● **HOW TO COMPLETE THIS TASK**: Filter the listing below down to the lines with the word "computer" and copy those.
--- GIVEN ENTRIES Enclosed Below ---
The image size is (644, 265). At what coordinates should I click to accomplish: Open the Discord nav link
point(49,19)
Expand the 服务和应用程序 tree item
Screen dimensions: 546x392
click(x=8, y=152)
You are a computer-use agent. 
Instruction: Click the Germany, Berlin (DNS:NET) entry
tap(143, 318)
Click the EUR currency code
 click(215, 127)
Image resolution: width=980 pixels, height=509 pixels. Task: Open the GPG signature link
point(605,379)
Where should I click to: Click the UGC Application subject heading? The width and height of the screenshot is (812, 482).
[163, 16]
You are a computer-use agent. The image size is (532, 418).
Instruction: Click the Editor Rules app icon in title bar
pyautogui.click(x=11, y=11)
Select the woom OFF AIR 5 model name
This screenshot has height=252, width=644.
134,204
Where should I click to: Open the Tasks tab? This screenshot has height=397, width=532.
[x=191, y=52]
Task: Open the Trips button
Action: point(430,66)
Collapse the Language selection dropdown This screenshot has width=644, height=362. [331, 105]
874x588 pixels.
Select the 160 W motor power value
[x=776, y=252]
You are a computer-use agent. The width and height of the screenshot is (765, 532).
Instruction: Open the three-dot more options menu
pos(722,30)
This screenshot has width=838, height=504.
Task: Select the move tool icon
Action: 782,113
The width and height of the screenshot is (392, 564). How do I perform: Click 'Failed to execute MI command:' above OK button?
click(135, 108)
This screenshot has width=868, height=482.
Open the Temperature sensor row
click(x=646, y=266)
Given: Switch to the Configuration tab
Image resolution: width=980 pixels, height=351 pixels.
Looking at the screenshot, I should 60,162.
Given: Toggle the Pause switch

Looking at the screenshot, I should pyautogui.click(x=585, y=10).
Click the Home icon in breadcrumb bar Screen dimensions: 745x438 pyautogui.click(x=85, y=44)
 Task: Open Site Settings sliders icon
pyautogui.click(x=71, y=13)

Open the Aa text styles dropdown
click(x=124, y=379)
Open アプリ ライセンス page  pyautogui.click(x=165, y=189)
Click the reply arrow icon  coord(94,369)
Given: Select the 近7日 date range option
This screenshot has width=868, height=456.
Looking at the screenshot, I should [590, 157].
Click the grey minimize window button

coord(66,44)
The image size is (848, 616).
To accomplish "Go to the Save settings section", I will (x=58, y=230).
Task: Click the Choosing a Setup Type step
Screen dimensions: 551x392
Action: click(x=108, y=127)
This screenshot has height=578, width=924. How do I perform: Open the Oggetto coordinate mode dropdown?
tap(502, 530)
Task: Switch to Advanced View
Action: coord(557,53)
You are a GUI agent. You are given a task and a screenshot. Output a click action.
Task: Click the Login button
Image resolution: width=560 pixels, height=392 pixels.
--- End of Enclosed GIVEN ENTRIES ---
● **RESULT FOR THIS EXERCISE**:
You are a computer-use agent. 
You are a computer-use agent. The image size is (532, 418).
You are a computer-use agent. The width and height of the screenshot is (765, 532).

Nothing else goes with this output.